Methods Data was collected from the electronic medical record system, Epic, covering patients in Louisiana from 2019 to 2024. Eligible patients were identified as those with a confirmed diagnosis of CTCL, as indicated by specific ICD codes: 02.1, 116, 202.84, 709.8, C84.01, C84.04, C84.05, C84.06, C84.08, C84.09, C84.A1, C84.A4, C84.A8, C84.A9, and L98.6. A total of 378 individuals diagnosed with CTCL across 137 unique zip codes were included in the study. Geographic data on superfund sites and toxic release inventory (TRI) sites were obtained from the United States Environmental Protection Agency (EPA) database. Analysis was conducted using ArcGIS, a geographic information system (GIS) software, to map the geographic distribution of CTCL cases in Louisiana and calculate distances between zip codes and superfund or TRI sites.
Results and Conclusion A total of 378 individuals diagnosed with Cutaneous T-cell lymphoma (CTCL) across 137 unique zip codes in Louisiana were included in the study. Significant geographic clustering was observed particularly in zip codes 70115, 70119, 70003, and 70072. A Pearson correlation analysis revealed a statistically significant negative correlation (r = -0.7644, p = 0.038) between CTCL prevalence and distance to Superfund and Toxic Release Inventory (TRI) sites, suggesting a possible environmental influence on disease distribution. Demographic analysis showed that White patients represented the largest group (45.6%), followed by Black patients (35.0%). Notably, White patients were on average older at diagnosis (69.5 years), while Black patients were younger (60.2 years), and Hispanic patients were the youngest (52.3 years).

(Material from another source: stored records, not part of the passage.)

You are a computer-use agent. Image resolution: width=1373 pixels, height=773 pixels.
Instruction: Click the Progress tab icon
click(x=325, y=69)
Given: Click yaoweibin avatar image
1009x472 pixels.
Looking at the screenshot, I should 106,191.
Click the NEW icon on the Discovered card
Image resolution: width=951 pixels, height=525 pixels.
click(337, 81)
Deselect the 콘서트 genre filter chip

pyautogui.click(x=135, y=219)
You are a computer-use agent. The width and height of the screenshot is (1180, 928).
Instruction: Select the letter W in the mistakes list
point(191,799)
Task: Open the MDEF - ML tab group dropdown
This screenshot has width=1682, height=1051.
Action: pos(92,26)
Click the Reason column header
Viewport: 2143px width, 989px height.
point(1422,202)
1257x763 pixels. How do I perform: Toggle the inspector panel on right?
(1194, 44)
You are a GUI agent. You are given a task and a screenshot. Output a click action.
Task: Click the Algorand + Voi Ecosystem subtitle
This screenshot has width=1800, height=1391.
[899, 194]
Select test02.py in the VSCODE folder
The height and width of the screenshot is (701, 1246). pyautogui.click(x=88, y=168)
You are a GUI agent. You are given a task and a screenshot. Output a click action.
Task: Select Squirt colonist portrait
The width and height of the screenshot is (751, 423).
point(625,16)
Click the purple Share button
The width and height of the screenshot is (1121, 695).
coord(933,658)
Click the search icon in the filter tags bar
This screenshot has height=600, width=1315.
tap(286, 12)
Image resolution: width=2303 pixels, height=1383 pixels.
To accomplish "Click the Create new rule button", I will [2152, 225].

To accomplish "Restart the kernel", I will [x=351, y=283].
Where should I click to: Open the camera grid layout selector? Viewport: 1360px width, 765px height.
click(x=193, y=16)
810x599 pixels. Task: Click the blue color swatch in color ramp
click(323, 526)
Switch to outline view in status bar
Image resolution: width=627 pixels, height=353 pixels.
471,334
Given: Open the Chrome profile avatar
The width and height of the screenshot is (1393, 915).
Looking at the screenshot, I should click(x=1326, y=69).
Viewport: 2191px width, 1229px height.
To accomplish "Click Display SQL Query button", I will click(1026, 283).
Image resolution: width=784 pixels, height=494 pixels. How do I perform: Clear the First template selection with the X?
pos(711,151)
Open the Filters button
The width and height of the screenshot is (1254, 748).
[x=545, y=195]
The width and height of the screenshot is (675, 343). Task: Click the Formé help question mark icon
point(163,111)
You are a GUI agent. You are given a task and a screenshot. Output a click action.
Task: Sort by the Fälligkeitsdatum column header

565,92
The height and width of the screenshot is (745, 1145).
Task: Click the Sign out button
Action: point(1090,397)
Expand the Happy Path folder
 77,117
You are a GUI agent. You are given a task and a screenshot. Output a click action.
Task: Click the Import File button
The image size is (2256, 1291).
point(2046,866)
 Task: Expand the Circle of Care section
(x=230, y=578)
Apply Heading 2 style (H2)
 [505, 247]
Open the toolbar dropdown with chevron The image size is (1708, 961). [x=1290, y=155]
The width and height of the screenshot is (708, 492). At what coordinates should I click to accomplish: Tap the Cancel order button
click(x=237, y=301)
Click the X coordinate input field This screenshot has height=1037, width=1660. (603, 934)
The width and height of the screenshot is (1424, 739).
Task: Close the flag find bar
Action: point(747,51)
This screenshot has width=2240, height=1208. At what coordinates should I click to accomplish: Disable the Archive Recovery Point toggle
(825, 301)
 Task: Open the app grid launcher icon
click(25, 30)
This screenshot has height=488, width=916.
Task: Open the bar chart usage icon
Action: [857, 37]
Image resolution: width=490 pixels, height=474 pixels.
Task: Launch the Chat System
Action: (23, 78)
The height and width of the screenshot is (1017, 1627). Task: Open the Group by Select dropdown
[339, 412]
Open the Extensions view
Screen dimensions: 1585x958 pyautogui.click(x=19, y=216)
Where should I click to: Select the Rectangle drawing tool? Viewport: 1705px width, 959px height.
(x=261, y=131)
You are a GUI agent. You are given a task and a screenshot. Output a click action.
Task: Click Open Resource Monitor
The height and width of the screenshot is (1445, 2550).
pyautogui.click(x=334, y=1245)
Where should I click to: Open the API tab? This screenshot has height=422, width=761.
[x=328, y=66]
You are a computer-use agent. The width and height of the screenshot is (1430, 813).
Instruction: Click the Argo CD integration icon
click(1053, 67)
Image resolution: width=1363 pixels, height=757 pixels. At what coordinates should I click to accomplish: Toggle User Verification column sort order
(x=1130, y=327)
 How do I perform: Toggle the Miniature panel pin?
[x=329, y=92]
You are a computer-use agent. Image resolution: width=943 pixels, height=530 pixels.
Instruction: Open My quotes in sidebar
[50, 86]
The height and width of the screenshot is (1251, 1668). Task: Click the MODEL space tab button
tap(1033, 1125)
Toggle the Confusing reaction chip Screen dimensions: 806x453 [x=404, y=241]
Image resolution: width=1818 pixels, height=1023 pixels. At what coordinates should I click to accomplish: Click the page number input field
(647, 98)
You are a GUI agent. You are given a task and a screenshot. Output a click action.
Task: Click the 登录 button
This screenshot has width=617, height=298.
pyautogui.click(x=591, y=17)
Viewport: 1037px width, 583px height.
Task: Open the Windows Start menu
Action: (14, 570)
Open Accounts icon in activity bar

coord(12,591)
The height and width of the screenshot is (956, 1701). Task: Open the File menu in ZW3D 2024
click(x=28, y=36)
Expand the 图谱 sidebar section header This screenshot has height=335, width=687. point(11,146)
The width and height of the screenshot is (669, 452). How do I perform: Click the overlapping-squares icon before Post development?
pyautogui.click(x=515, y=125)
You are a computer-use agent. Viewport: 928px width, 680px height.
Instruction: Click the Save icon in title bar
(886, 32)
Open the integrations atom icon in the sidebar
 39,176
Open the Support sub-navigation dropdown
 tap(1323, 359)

Differences in CTCL subtypes and skin-related diagnoses were evident across racial groups. White patients had higher rates of Mycosis Fungoides (30.2%), whereas Black patients had significantly higher rates of non-lymphoma skin disorders (26.5% vs. 9.3%). Both groups showed similar rates of non-Hodgkin lymphoma variants. These findings suggest potential racial differences in disease manifestation or diagnostic classification, as well as possible disparities in access to dermatologic care or referral patterns. Limited sample sizes for Hispanic, Asian, and Native American patients restrict broader generalizations, but initial trends point to variation in disease presentation across these groups as well. Overall, the results underscore a potential link between environmental toxin exposure and CTCL, as well as racial disparities in disease diagnosis and subtype distribution.